[Begin Dataset content]
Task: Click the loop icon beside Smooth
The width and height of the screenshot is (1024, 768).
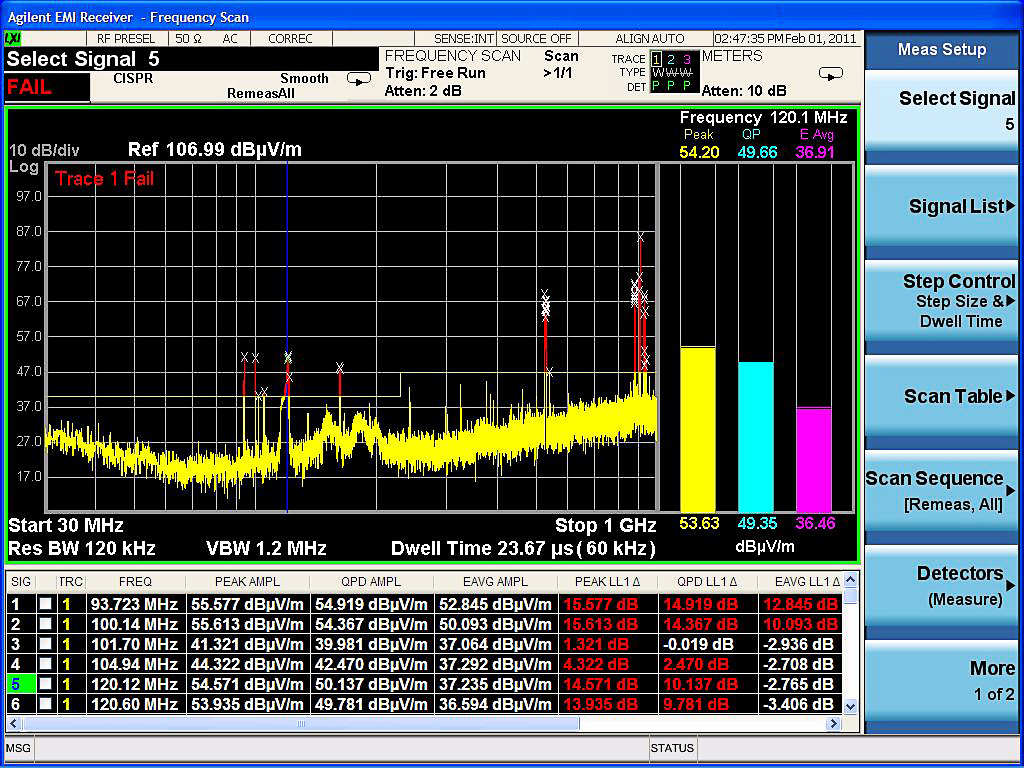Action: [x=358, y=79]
[End Dataset content]
[Begin Dataset content]
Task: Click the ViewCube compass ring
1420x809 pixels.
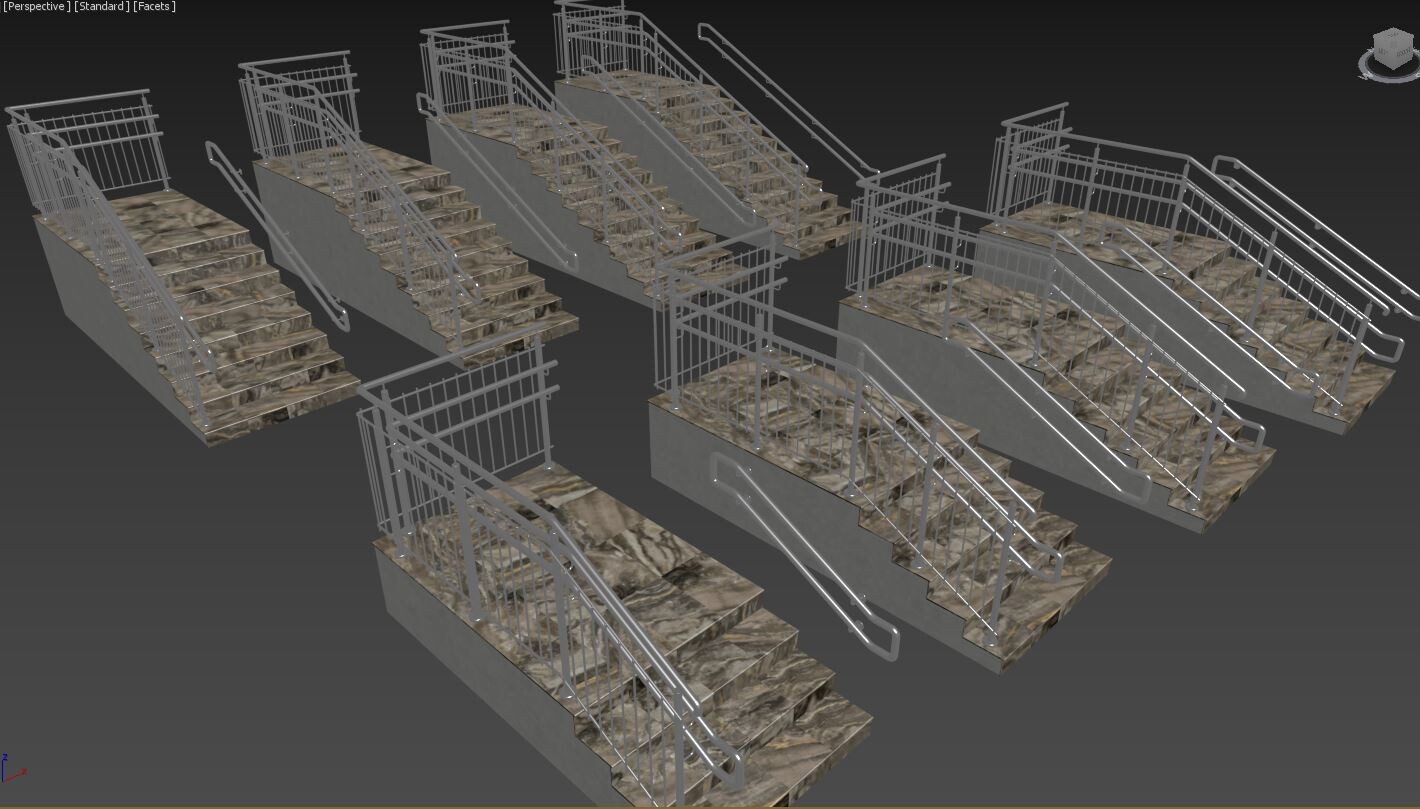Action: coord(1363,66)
[End Dataset content]
### What needs to be done:
Copy the stretch from the line containing "Task: Click the loop icon beside Smooth" through the line containing "Action: [x=358, y=79]" in the records, leaving out the pictures.

### Answer to the exercise:
Task: Click the loop icon beside Smooth
The width and height of the screenshot is (1024, 768).
Action: [x=358, y=79]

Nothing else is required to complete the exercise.